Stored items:
%%
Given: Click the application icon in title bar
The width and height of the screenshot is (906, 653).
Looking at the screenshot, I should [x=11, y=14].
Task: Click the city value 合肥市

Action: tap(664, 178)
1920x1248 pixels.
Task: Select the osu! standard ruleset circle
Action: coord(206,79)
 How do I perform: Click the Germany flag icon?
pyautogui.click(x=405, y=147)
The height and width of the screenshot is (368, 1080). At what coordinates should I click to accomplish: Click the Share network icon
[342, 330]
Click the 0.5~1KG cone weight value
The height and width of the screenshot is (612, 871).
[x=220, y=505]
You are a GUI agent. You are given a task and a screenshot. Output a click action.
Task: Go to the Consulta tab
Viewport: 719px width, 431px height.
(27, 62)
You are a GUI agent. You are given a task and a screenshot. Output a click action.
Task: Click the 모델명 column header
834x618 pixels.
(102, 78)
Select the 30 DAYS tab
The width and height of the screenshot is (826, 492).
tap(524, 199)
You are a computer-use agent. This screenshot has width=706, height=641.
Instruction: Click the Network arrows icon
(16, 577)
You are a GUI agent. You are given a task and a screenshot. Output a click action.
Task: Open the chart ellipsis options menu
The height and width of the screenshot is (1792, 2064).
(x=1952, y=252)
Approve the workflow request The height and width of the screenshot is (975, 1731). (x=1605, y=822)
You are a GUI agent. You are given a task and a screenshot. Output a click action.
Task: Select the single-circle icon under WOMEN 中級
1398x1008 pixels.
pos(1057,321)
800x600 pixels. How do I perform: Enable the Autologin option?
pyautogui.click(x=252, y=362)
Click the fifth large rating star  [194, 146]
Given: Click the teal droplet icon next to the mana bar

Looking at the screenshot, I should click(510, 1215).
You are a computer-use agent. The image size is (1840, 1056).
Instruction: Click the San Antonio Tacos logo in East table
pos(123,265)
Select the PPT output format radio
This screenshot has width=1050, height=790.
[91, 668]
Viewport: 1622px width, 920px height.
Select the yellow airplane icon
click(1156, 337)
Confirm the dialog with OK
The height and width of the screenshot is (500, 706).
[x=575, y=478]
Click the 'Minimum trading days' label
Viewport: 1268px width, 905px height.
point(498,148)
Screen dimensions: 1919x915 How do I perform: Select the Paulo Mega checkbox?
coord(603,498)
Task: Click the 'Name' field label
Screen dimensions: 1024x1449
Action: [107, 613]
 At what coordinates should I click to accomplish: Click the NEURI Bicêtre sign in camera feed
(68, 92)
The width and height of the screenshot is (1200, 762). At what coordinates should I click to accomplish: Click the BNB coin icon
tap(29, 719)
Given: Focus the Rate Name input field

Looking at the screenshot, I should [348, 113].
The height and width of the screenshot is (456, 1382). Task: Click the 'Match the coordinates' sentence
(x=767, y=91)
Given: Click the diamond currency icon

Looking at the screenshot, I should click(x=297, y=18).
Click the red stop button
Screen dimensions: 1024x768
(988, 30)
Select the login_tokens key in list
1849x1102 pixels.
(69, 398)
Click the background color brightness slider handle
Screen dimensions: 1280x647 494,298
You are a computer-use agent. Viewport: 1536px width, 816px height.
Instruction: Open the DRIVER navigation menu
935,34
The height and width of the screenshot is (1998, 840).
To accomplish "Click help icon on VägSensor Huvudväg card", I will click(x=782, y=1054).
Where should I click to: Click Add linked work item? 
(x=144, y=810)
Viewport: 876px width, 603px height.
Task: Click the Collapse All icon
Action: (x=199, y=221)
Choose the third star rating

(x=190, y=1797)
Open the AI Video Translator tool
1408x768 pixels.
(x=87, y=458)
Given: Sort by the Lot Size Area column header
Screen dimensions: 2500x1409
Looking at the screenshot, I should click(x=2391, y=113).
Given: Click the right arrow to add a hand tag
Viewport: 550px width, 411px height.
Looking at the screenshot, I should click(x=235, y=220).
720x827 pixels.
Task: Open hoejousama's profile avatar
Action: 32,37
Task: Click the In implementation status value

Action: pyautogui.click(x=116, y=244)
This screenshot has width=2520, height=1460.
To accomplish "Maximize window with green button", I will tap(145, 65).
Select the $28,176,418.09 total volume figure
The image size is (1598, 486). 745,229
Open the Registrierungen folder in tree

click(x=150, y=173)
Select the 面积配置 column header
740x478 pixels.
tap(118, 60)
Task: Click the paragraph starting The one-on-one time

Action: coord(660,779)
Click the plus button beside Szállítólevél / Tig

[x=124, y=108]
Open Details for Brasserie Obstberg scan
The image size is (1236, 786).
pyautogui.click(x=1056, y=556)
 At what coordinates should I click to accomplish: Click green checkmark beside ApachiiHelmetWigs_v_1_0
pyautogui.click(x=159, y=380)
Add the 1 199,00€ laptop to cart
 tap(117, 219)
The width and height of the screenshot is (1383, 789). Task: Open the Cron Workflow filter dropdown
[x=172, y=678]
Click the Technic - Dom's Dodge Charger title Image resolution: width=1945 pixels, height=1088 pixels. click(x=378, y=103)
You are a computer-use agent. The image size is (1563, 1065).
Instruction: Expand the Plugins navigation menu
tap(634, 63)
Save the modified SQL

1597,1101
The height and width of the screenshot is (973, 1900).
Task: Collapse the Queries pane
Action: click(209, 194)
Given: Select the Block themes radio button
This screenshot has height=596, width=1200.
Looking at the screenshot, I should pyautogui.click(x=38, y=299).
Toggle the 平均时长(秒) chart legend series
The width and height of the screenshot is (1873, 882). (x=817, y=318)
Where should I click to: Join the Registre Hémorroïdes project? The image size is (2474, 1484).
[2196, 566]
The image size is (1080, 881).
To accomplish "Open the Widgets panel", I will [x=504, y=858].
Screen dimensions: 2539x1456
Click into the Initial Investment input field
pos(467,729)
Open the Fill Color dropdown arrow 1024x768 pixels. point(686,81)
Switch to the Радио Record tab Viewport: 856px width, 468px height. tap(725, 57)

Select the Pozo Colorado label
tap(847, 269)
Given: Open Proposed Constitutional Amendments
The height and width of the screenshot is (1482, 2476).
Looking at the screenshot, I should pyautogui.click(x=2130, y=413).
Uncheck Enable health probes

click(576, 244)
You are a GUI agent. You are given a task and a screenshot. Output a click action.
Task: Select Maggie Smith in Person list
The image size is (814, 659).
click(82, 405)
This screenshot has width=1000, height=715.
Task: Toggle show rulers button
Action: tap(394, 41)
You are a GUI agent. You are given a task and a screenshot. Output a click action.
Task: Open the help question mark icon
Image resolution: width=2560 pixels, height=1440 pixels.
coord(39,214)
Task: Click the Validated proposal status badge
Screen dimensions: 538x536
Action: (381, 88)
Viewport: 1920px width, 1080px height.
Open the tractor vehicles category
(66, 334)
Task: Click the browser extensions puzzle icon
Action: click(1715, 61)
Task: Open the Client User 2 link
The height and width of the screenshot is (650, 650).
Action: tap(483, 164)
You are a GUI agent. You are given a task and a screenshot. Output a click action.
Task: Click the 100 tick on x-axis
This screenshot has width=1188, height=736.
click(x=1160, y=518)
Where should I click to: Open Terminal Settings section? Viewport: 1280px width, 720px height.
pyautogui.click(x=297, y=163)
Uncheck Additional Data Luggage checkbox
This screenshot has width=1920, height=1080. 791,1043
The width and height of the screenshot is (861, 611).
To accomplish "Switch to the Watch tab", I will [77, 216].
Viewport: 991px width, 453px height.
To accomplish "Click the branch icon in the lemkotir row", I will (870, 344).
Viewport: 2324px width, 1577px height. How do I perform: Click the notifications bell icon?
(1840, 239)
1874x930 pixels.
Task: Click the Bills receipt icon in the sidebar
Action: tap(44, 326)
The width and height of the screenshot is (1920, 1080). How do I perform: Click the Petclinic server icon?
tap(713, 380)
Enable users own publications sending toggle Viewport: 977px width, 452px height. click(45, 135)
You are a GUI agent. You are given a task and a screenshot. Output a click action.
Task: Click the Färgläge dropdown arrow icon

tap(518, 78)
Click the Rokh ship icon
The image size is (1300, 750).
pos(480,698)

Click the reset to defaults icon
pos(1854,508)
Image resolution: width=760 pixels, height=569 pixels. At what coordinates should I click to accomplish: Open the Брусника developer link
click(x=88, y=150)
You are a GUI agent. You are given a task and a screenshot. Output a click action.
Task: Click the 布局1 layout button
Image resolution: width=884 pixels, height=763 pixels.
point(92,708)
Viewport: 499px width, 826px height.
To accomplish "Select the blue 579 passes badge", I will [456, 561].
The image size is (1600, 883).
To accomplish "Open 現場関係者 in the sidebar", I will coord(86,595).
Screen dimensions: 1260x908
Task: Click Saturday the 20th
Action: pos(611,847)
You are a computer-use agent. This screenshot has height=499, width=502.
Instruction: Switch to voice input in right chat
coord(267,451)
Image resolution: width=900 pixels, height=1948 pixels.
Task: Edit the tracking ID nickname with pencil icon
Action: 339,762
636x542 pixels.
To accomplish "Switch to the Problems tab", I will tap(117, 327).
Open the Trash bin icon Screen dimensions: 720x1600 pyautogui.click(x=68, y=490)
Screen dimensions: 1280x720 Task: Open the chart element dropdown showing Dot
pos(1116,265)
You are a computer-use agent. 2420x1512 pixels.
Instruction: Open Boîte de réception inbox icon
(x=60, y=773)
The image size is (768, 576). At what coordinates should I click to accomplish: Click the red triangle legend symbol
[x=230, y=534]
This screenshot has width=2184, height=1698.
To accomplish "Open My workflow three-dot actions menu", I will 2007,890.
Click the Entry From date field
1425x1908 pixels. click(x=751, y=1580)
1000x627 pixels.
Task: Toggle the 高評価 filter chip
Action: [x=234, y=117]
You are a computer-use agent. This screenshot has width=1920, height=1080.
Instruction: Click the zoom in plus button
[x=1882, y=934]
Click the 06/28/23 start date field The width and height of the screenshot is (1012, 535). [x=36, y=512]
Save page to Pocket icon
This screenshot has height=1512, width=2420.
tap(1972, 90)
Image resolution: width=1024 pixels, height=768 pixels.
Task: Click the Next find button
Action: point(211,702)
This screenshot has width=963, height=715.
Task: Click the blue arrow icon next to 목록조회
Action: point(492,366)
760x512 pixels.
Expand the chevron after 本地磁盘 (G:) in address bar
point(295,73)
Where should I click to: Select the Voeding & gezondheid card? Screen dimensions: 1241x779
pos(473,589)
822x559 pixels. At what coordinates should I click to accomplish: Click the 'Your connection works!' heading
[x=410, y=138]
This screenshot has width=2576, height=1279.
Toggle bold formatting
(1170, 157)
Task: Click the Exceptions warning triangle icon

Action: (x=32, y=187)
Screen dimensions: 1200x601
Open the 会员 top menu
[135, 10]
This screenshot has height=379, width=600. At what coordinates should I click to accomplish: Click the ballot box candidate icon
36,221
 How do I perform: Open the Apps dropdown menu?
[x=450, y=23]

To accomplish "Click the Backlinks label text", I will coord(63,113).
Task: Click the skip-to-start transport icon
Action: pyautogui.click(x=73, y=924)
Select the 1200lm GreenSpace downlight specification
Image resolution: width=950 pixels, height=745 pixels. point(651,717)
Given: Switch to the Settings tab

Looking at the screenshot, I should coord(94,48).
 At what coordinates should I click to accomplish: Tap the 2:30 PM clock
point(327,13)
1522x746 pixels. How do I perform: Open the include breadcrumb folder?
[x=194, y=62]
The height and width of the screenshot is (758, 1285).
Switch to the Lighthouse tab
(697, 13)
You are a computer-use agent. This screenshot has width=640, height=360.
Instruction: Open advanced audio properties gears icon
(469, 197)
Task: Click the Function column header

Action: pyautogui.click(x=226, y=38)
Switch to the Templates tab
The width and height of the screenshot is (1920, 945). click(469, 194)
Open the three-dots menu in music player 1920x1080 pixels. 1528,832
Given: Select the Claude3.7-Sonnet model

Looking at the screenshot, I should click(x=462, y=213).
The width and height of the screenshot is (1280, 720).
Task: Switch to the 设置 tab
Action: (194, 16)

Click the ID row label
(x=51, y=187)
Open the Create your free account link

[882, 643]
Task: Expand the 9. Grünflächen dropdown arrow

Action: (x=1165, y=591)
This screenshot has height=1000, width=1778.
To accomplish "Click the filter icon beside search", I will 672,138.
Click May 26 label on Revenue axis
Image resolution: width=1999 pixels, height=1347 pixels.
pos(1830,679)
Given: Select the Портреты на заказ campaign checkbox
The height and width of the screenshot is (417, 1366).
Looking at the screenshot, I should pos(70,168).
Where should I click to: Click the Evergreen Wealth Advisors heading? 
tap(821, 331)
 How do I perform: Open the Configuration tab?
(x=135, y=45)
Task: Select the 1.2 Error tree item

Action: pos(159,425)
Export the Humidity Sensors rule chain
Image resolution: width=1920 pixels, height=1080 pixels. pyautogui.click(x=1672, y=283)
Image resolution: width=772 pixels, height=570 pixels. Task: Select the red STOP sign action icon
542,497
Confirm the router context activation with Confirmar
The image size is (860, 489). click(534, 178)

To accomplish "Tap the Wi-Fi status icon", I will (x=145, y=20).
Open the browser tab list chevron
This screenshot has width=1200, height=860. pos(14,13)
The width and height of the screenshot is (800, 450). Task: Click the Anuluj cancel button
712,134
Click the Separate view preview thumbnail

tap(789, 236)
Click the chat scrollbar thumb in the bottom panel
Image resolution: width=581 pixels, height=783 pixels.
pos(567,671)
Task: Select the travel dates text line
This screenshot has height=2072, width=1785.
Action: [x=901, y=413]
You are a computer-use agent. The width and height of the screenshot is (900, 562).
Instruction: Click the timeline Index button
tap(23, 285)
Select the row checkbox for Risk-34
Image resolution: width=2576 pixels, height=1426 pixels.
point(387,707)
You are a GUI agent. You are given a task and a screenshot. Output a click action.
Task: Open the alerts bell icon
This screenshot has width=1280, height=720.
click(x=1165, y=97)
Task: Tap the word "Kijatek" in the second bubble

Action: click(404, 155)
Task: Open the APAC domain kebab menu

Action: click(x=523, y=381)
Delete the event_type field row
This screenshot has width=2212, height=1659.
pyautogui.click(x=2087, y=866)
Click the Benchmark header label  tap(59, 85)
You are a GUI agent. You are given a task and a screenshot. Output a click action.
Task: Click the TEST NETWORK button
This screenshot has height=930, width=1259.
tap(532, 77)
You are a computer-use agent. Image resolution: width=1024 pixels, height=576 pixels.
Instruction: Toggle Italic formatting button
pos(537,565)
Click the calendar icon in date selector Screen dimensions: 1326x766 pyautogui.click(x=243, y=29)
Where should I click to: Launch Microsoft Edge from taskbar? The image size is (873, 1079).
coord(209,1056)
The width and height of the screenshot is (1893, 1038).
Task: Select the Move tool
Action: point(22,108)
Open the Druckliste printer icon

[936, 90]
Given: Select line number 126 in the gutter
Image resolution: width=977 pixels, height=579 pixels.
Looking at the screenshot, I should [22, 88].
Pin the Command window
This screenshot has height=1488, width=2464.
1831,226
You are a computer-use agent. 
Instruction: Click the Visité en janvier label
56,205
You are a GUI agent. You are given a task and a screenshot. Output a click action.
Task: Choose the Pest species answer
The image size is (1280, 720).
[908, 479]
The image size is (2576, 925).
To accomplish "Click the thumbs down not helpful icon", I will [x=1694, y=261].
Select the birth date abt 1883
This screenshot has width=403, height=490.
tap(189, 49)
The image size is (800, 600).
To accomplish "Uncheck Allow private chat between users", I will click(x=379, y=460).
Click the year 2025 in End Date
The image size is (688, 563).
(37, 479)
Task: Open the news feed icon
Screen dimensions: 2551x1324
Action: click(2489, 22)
%%
Starting at the line that contains "Where should I click to: Join" and stopping after the line that contains "Open the Fill", reproduce these records with "Widgets panel" changed to "Widgets sidebar" and everything else left as it is.

Where should I click to: Join the Registre Hémorroïdes project? The image size is (2474, 1484).
[2196, 566]
The image size is (1080, 881).
To accomplish "Open the Widgets sidebar", I will [x=504, y=858].
Screen dimensions: 2539x1456
Click into the Initial Investment input field
pos(467,729)
Open the Fill Color dropdown arrow 1024x768 pixels. point(686,81)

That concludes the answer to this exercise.